Güngör Uras

Güngör Uras

guras@milliyet.com.tr

Tüm Yazıları
Haberin Devamı

Dışarıda kriz yaratan şartlar bizde yok. Bu bakımdan şanslıyız.   Dışarıdaki kriz Amerikan kaynaklı dandik bonolardan kaynaklanıyor.

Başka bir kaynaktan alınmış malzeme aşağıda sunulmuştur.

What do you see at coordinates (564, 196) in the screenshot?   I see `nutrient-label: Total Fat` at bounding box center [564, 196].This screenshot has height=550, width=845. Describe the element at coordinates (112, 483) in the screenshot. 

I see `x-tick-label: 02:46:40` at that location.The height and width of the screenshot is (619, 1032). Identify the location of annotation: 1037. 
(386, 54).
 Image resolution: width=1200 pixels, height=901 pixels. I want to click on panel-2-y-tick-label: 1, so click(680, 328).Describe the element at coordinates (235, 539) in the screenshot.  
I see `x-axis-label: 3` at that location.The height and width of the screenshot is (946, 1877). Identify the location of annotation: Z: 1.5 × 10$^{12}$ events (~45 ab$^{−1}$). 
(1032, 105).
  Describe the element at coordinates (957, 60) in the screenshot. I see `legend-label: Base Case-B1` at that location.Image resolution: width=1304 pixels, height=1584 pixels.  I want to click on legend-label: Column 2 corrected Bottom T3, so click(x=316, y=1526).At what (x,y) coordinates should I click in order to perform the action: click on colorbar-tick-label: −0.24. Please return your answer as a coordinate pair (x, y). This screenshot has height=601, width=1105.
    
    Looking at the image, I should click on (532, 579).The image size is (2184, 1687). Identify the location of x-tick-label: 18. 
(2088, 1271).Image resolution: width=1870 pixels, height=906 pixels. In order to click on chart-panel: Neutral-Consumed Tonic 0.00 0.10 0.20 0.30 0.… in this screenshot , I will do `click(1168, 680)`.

Bu dandik bonoları satın alan, portföylerinde bulunduran finansal kuruluşlar (bankalar) teminat açığıyla karşılaştı.
Örneğin, 100 dolara satın alınan ve portföyle 100 dolarlık bir varlık olarak saklanan bononun, gerçek değerinin 10 dolar olduğu anlaşıldı. Bu durumda kalan finansal kuruluşlar “varlıktaki bu azalmayı” kapatma telaşına düştü.
Hükümetler, merkez bankaları bu durumdaki kuruluşlara para akıtarak teminat açıklarını kapatmaya çalışıyor. Teminat açığı şu veya bu şekilde kapatılamayanlar, birleştiriliyor, satılıyor. Veya batıyor.
Bu şekilde sorunu olan kuruluşların tabii olarak hisse senetlerinin değeri 100 dolardan 5 dolara, hatta 1 dolara düşüyor. O zaman borsalar çöküyor. 

Açığı olan para bulamıyor
Bu şekilde sorunu olan kuruluşlar para peşine düştükleri için, piyasalarda para bulmak zorlaşıyor. Parası olan başkasına vermekten korkuyor. Bunun sonunda reel sektörün olağan kredi çarkı işlemez oluyor. İhtiyacı olan krediyi bulamayan reel sektör kuruluşları (firmalar) güç duruma düşüyor. Bu durumdaki firmaların da hisse senetlerinin değeri düşüyor. 100 dolarlık hisse senetleri 40-70 dolara iniyor. Bu da borsalarda paniğe yol açıyor.
Gelelim Türkiye’nin durumuna. Anlaşıldığı kadarı ile bizim bankalarımız, başka ülkelerde  kriz çıkaran dandik senetlerden satın almamışlar. Portföylerinde bu tür senetlerden yok.
BDDK da bankalarımızı sıkı gözetliyor, denetliyor. Bizim bankalarımızın teminat açığı yok. İşte bunun için dışarıda kriz yaratan şartlar bizde yok.
İyi de... O halde biz krizden neden etkilenmeye başladık? (1) Bizim büyük döviz borcumuz var. (2) Döviz açığımız var. Kriz nedeniyle dünya piyasalarında para kıtlaşıyor. Borç almak güçleşiyor. Borçlanma maliyeti artıyor. 

Fazla üzülmeyebiliriz
Henüz döviz girişinde bir tıkanıklık yok ama “İleride n’olur?” endişesi var.
Bizde bankalar, sanayi kuruluşları faaliyetlerini sürdürüyor. Bankalar, fabrikalar yerinde duruyor. Batan yok. Yardım isteyen yok... Buna rağmen borsada hisse senedi fiyatları düşüyor. Hisse senedi fiyatları, bu senetlerin ait olduğu bankaların, şirketlerin güç durumda olduğu için düşmüyor, dünyada esen rüzgârın etkisiyle aşağıya iniyor.
Bizim reel sektörümüzü üzecek olan, iç ve dış piyasadaki daralma olacaktır. Yurtdışındaki alıcılar bir süre tüketimi kısacak. İçeride de talepte gerileme görülecek. Ama burada da bir şansımız var.
Bizim reel sektörümüz yatırım malı, lüks mal üretmiyor. Orta sınıfın tükettiği malları üretiyor. Bunların çoğu tüketicinin hayatını sürdürmek için devamlı olarak tükettiği mallar. İşte bu da bizim için bir şanstır.